● **Stored data**:
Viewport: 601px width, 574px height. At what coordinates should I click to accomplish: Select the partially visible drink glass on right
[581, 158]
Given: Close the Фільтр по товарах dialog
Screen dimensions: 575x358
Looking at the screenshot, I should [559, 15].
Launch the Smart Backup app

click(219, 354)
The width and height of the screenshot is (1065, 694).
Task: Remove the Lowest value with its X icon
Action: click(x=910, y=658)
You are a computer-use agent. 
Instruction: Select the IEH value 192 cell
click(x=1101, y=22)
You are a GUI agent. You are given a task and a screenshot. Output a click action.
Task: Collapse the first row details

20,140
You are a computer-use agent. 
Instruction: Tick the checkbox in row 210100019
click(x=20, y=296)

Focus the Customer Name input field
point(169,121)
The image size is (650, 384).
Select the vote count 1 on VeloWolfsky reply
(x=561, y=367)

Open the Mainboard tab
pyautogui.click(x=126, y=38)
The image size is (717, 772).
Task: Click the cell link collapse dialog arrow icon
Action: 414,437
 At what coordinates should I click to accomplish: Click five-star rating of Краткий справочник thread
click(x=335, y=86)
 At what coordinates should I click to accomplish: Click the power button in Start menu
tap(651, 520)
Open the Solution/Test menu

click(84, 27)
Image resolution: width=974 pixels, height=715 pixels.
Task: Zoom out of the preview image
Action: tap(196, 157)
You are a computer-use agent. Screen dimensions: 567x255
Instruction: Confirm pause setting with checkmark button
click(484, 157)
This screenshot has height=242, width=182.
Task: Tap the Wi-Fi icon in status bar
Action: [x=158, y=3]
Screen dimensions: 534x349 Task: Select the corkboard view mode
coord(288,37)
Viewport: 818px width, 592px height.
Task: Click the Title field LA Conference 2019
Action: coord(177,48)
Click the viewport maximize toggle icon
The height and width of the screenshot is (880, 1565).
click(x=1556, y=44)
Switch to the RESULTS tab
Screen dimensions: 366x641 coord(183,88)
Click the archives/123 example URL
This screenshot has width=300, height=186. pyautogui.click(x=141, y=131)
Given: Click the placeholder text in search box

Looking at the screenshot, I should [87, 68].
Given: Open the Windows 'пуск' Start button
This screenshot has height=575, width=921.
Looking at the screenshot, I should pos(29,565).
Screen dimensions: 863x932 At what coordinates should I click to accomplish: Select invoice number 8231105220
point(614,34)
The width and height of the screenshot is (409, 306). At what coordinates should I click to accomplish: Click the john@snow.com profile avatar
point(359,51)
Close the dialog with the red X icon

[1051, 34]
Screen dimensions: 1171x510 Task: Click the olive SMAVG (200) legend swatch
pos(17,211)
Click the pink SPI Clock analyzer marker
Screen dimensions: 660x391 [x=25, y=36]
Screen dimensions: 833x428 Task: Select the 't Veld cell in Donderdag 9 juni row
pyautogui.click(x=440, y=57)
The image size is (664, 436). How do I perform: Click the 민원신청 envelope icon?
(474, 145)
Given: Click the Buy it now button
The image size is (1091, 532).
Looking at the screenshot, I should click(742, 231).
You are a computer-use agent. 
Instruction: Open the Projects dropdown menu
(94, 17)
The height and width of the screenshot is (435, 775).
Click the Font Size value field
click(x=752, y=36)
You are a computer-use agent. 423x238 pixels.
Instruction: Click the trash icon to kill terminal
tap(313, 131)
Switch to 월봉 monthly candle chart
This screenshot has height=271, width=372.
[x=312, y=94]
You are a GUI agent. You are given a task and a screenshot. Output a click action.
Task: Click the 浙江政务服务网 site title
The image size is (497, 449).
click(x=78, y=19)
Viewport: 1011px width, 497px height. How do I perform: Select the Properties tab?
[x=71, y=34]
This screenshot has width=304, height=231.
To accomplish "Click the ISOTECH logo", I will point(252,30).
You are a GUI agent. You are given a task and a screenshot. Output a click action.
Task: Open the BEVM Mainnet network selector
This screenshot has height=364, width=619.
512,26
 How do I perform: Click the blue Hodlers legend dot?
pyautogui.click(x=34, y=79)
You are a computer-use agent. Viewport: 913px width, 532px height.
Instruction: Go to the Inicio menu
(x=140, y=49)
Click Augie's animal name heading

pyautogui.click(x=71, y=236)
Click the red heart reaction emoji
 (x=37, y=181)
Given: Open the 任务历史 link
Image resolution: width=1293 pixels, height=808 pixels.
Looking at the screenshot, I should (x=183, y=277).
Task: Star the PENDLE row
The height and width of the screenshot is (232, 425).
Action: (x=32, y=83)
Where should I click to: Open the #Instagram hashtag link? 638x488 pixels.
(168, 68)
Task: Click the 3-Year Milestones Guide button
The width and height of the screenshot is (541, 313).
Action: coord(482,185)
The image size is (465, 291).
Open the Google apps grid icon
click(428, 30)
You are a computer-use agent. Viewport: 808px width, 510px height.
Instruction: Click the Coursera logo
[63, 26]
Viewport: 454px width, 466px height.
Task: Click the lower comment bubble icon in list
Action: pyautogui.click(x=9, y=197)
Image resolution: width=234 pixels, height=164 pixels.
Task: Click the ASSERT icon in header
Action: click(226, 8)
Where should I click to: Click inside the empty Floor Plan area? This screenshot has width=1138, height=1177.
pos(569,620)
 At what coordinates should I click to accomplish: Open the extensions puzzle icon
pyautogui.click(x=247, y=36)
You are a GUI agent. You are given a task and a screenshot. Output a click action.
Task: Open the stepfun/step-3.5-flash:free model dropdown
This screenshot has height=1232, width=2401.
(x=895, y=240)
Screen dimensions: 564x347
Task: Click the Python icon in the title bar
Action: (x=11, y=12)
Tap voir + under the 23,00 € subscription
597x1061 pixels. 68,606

● **How to complete this task**:
Copy exactly the lines above, from the one containing "The height and width of the screenshot is (232, 425)." through the very last line.

● **Response**:
The height and width of the screenshot is (232, 425).
Action: (x=32, y=83)
Where should I click to: Open the #Instagram hashtag link? 638x488 pixels.
(168, 68)
Task: Click the 3-Year Milestones Guide button
The width and height of the screenshot is (541, 313).
Action: coord(482,185)
The image size is (465, 291).
Open the Google apps grid icon
click(428, 30)
You are a computer-use agent. Viewport: 808px width, 510px height.
Instruction: Click the Coursera logo
[63, 26]
Viewport: 454px width, 466px height.
Task: Click the lower comment bubble icon in list
Action: pyautogui.click(x=9, y=197)
Image resolution: width=234 pixels, height=164 pixels.
Task: Click the ASSERT icon in header
Action: click(226, 8)
Where should I click to: Click inside the empty Floor Plan area? This screenshot has width=1138, height=1177.
pos(569,620)
 At what coordinates should I click to accomplish: Open the extensions puzzle icon
pyautogui.click(x=247, y=36)
You are a GUI agent. You are given a task and a screenshot. Output a click action.
Task: Open the stepfun/step-3.5-flash:free model dropdown
This screenshot has height=1232, width=2401.
(x=895, y=240)
Screen dimensions: 564x347
Task: Click the Python icon in the title bar
Action: (x=11, y=12)
Tap voir + under the 23,00 € subscription
597x1061 pixels. 68,606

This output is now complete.